HARARE - Po-democracy groups have filed an urgent application at the High Court challenging a recent police ban on demonstrations in central Harare.

High Court judge Priscillah Chigumba will hear the case tomorrow in which the groups are represented by prominent lawyer and People’s Democratic Party (PDP) leader, Tendai Biti.

The court application comes as President Robert Mugabe and his Zanu PF government are facing growing public anger over their handling of the economy which has triggered protests and riots in the last eight weeks.

On Thursday, government invoked Statutory Instrument 101A banning demonstrations in central Harare for two weeks in a move which Mugabe critics say is calculated to prepare the country for a state of emergency.

In the urgent chamber application, National Vendors Union of Zimbabwe (Navuz) leader Stendrick Zvorwadza, said the ban is unconstitutional, as it infringes on the people’s right to freely express themselves.

“The instant application, is one that seeks to set aside every nullity of S.I (Statutory Instrument) 101A of 2016 on the basis that its enactment procedurally was in breach of the Constitution as well as the Posa (Public Order and Security Act) itself and that in substance, its enactment infringes on certain constitutional rights . . . ” Zvorwadza said.

In the application, Democratic Assembly for Restoration and Empowerment (Dare), Zvorwadza, Combined Harare Residence Association and the National Electoral Reform Agenda (Nera) are cited as the applicants while the respondents are officer commanding police Harare Central District Newbert Saunyama, commissioner-general of police Augustine Chihuri, Home Affairs minister Ignatius Chombo and Attorney-General Prince Machaya.

Zvorwadza said the government decision is not justifiable in a democratic society, which is based on openness, justice, human dignity and equality and freedom.

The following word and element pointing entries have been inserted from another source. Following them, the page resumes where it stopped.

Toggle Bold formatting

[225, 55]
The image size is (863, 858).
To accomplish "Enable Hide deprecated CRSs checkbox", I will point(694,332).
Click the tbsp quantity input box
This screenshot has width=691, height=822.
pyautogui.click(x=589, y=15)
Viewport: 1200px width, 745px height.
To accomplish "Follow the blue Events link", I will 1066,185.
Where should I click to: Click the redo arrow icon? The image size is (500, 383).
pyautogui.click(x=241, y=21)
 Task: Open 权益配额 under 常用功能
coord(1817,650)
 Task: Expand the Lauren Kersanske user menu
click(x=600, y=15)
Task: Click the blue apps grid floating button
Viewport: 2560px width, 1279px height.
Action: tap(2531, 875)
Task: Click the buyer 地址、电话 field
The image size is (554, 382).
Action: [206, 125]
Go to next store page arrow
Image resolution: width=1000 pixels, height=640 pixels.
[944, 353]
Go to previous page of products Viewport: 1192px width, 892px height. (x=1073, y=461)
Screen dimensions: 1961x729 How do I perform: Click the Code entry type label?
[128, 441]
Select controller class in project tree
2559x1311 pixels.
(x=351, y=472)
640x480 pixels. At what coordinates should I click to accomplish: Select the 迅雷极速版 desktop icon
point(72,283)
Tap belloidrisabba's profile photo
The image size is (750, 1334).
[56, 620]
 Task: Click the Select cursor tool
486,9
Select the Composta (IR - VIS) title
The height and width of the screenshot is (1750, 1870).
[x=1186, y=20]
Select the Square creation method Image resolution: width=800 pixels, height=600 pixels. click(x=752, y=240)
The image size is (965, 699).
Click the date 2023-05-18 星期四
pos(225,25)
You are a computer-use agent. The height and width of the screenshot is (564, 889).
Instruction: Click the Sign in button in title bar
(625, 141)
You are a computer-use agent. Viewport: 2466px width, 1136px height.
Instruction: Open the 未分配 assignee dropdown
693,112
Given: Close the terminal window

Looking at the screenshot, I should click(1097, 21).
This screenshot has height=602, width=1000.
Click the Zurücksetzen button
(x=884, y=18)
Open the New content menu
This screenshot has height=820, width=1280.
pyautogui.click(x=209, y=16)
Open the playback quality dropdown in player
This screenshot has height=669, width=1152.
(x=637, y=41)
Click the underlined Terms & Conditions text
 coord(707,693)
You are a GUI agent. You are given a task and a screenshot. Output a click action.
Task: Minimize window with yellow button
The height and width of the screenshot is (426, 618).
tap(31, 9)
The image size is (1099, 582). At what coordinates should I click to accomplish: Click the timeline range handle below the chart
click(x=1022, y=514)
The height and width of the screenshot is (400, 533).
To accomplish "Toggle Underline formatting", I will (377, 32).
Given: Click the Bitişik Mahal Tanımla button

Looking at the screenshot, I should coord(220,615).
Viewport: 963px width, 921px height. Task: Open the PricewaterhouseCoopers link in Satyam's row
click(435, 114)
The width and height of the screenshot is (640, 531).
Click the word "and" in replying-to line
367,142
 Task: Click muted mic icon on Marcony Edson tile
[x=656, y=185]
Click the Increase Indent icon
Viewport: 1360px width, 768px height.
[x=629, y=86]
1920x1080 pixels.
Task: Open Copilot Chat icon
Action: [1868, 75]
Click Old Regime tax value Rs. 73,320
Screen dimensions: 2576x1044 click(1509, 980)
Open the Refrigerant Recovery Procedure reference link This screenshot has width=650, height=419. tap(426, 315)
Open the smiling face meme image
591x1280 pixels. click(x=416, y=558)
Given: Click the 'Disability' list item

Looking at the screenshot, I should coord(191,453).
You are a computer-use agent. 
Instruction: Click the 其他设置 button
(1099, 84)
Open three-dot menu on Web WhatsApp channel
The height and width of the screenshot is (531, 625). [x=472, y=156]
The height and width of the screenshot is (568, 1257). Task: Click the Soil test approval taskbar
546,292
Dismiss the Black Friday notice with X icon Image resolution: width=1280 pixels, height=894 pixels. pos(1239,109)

“The regulations, amount to a backdoor amendment of the Constitution or an imposition of the state of emergency,” he said.

The police ban on demonstrations in Harare follows bloody clashes in the capital on August 26 when the cops ignored a court order and bludgeoned thousands of protestors who had gathered under the auspices of Nera, to protest outstanding electoral reforms, ahead of the country’s eagerly-anticipated 2018 national elections.

The heavily-armed riot police — backed by armoured trucks and water cannons — indiscriminately fired volleys of teargas at all and sundry, battering and chasing around groups of determined opposition supporters to the shock of Zimbabweans.

Previously, police had used force on protestors demonstrating against government’s plan to introduce bond notes and Zanu PF’s promise of 2,2 million jobs which thousands of angry unemployed youths say was an election gimmick.